Are you home alone a lot? Are you able to get any distraction from your emotions?

I tried to go to a surgery trauma forum but everyone wanted to end their life, so it wasn't helping me.

I came here because I think the feelings of ptsd are at least the same, which is why I'm sure you're here as well.

I live with an elderly aunt, so it doesn't help much. I don't have other options though as I'm not comfortable living with strangers.
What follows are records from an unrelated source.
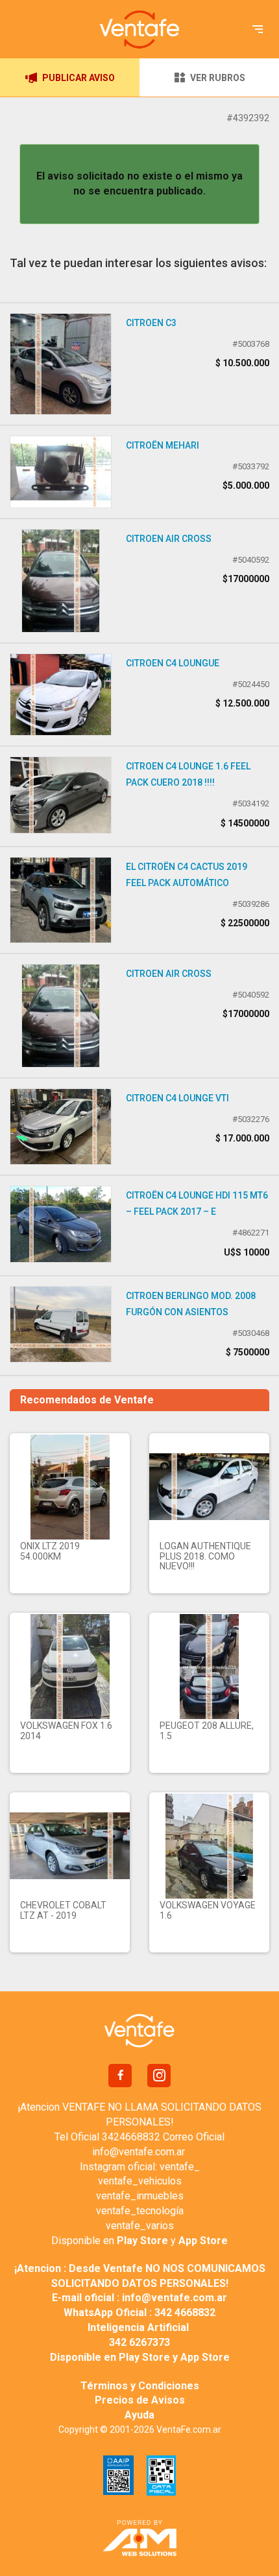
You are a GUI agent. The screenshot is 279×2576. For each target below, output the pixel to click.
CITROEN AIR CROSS (169, 538)
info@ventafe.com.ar (138, 2152)
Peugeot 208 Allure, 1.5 (207, 1730)
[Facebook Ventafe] (120, 2075)
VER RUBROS (217, 78)
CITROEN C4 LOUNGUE (172, 663)
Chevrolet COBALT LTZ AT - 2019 (63, 1910)
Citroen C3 (151, 323)
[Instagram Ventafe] (159, 2075)
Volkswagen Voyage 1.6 (208, 1910)
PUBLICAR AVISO (78, 78)
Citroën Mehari (162, 445)
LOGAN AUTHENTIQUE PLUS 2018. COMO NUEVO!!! (205, 1556)
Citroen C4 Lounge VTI (177, 1098)
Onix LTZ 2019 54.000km (50, 1551)
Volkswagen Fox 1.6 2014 (66, 1730)
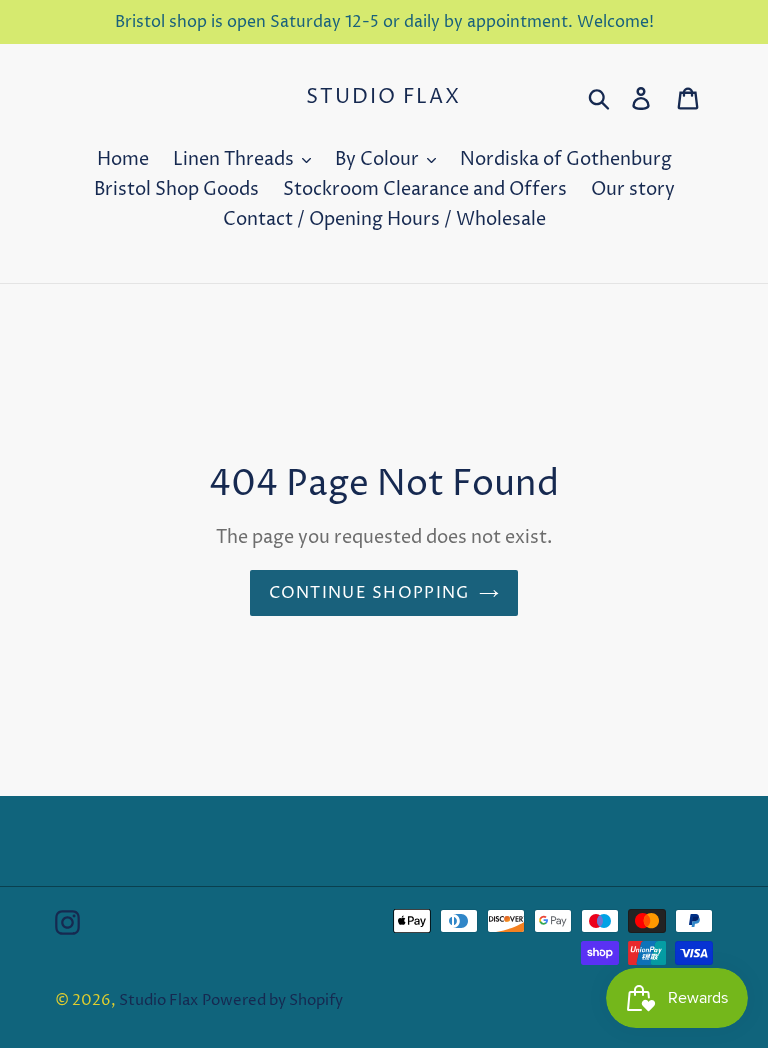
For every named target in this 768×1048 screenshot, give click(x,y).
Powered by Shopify (272, 1000)
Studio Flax (383, 98)
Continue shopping (369, 593)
I distract myself with video games. I tried working, but seeing all the beauty girls in the office gave me panic attacks
 
First off... Welcome to the community! 😃
And I don't mean to minimize anyone's pain, but I'd rather be sexually assaulted than look like this.
There are quite a few of us with multiple types of trauma... and it doesn’t come up very often, but when it does? I think most of us have an internal rating system. What hurts the most, what’s the hardest to deal with, what causes the most problems in our lives. For a lot of us that rating system? Hinges on identity. Our fundamental sense of ourselves & who we are. PTSD? Tends to f*ck with that, regardless of whether it’s 1 trauma or 10,000. 1 type or 50. Where things tend to get complicated is when it spiderwebs... each trauma contributing to the next, or tied to the last, so no matter which string on the spiderweb is tugged? The whole damn thing starts to vibrate. How does one un-weave a spiderweb, you know? And even if one was able to... what would be left?
I came here because I think the feelings of ptsd are at least the same, which is why I'm sure you're here as well.
Cha. Trauma, and the effects of trauma, get complicated as hell... but PTSD is fairly simple & straight forward. Which makes an exciting cocktail. One of those “same shaker, but everyone’s drink poured out of it is different” kinds of things.

It’s an incrediably valuable/useful thing... one of the reasons I’m still here, years later, when I figured I’d be here maybe a week or three during my “Okay! Let’s learn everything we can to get a handle on this bitch!” deep dive for good information. The ability to step back & look at symptoms/tips/tricks/patterns... or flicker close & deal with the individual trauma itself... step back again. Just. Freaking. Useful. Especially as there are sooooooo many different personalities/lives/lifestyles/experiences to draw off of & learn from.

To wit? One of my favorite pieces of knowledge to kick? Useful from day 1 onwards? This. >>> The ptsd cup explanation

Again... Welcome 😎
 
I tried to go to a surgery trauma forum but everyone wanted to end their life, so it wasn't helping me.

I can definitely see where that would not be helpful.

I tried working, but seeing all the beauty girls in the office gave me panic attacks

Is there any kind of work you could do where you were not surrounded by people?

The nice thing about work if one is able to do it is that it can drag us out of bed even when we would rather forget about life. Dogs are the same way, in my experience.

It seems like a good trauma therapist would be able to have some notion of the gravity of your situation. Do you know if your previous therapist(s) specialize in trauma?